## [SOURCE EXTRACT]
>> Start

Faust x 2 star Ian McDiarmid

What on earth does Faust – a work-weary academic with a dicky heart – and Star Wars’ evil Emperor Palpatine have in common? Well, both are played by Scottish acting legend Ian McDiarmid, for starters, both turn to the dark side, frustrated by their limitations and they both want to have their wicked way. Although in Faust’s case, this has more to do with getting his dirty old man hands on the virtuous Gretchen, than it does with galactic domination.

Faust x 2 at The Watermill in Newbury, is director Lisa Blair’s modern interpretation of the famous Goethe morality poem. The show opens with flickering lights, mind-bending sounds and the respectable Faust (McDiarmid) – suited, booted and full of himself and his superior intelligence – sat on an illuminated box.

>> End

## [WORK TO COMPLETE]
1. Return the passage of the Faust x 2 review from "Faust x 2 star" up to and including "an illuminated box.", copied word for word.
2. Collect every line in the records that contains the string "screenshot", matching case exactly.

## [PROVIDED RECORDS]

>> Start

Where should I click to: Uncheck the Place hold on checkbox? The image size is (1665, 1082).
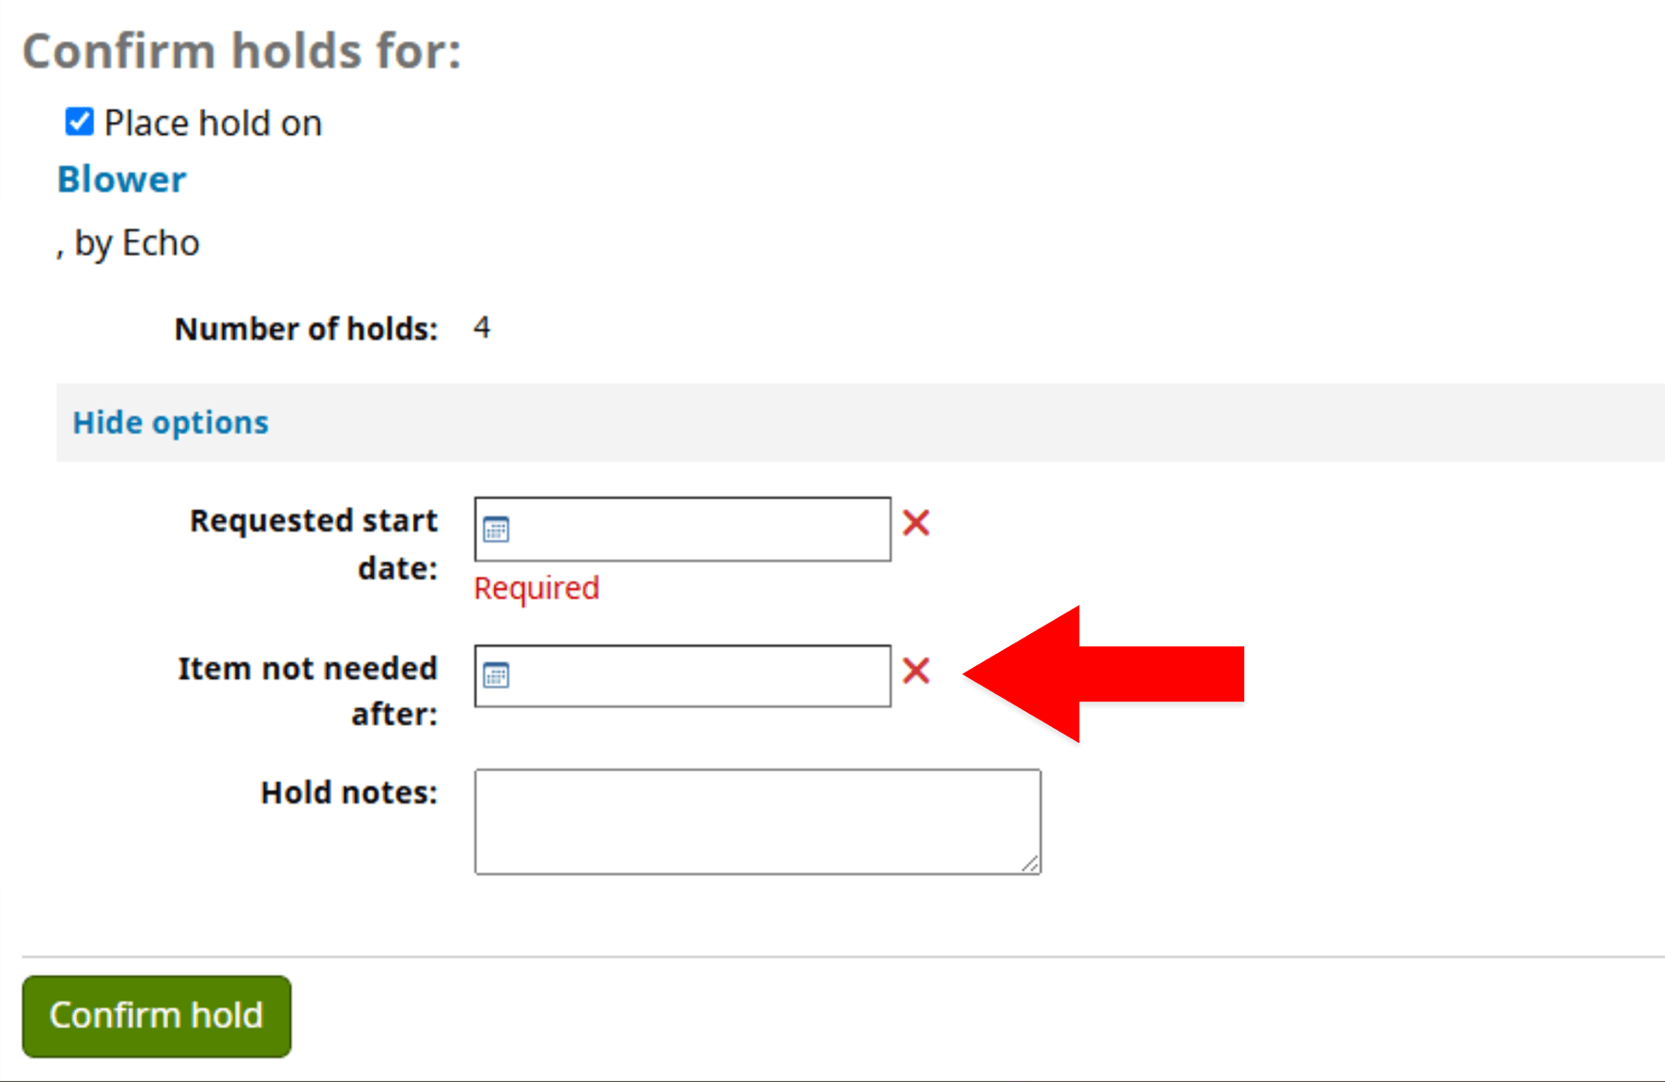79,122
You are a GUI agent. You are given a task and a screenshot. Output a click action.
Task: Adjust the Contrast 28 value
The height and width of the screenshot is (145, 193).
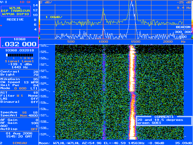19,72
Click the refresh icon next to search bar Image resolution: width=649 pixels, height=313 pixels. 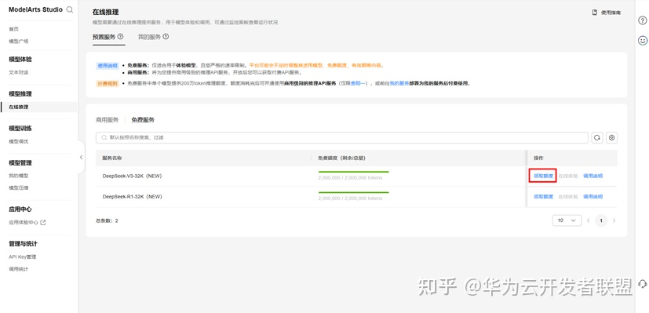point(597,138)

>> End

## [FINAL ANSWERS]
1.
Faust x 2 star Ian McDiarmid

What on earth does Faust – a work-weary academic with a dicky heart – and Star Wars’ evil Emperor Palpatine have in common? Well, both are played by Scottish acting legend Ian McDiarmid, for starters, both turn to the dark side, frustrated by their limitations and they both want to have their wicked way. Although in Faust’s case, this has more to do with getting his dirty old man hands on the virtuous Gretchen, than it does with galactic domination.

Faust x 2 at The Watermill in Newbury, is director Lisa Blair’s modern interpretation of the famous Goethe morality poem. The show opens with flickering lights, mind-bending sounds and the respectable Faust (McDiarmid) – suited, booted and full of himself and his superior intelligence – sat on an illuminated box.

2.
You are a GUI agent. You are given a task and a screenshot. Output a click action.
The height and width of the screenshot is (145, 193).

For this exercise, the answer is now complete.